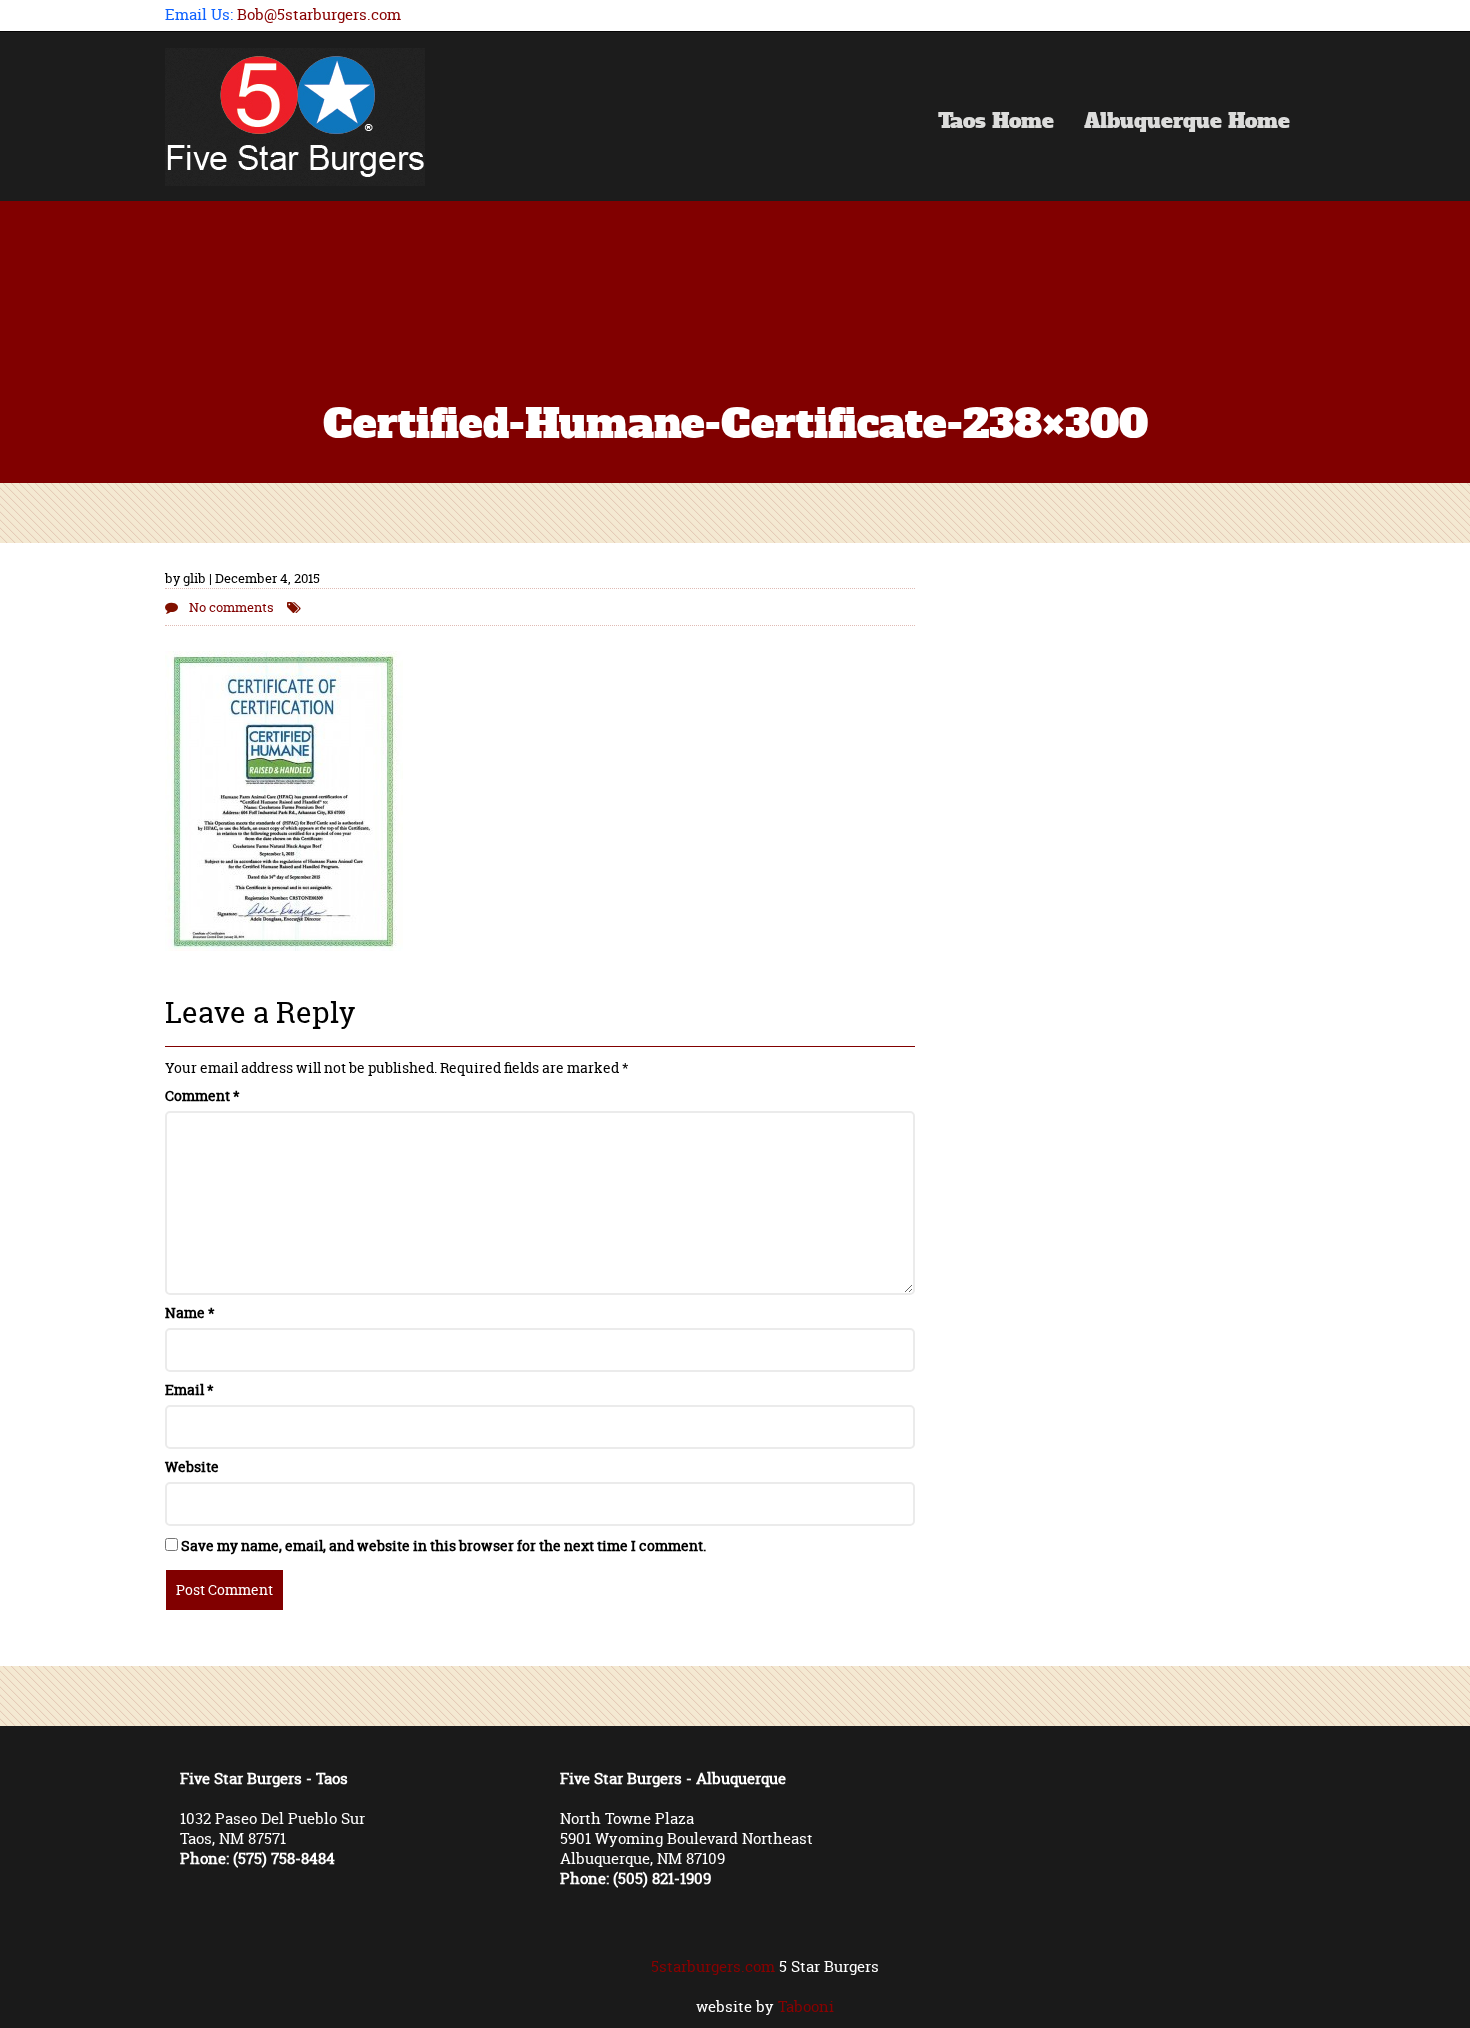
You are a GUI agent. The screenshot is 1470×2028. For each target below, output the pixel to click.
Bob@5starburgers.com (319, 14)
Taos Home (996, 123)
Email (189, 1389)
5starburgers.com (713, 1966)
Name (190, 1312)
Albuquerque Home (1187, 123)
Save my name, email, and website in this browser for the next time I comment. (443, 1545)
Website (192, 1466)
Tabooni (806, 2006)
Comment (202, 1095)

⁂

* [Activity] Please transcribe the lines from the one containing "Bob@5starburgers.com (319, 14)" through the last line of the records. Include both ends and nothing else.

* [Final answer]
Bob@5starburgers.com (319, 14)
Taos Home (996, 123)
Email (189, 1389)
5starburgers.com (713, 1966)
Name (190, 1312)
Albuquerque Home (1187, 123)
Save my name, email, and website in this browser for the next time I comment. (443, 1545)
Website (192, 1466)
Tabooni (806, 2006)
Comment (202, 1095)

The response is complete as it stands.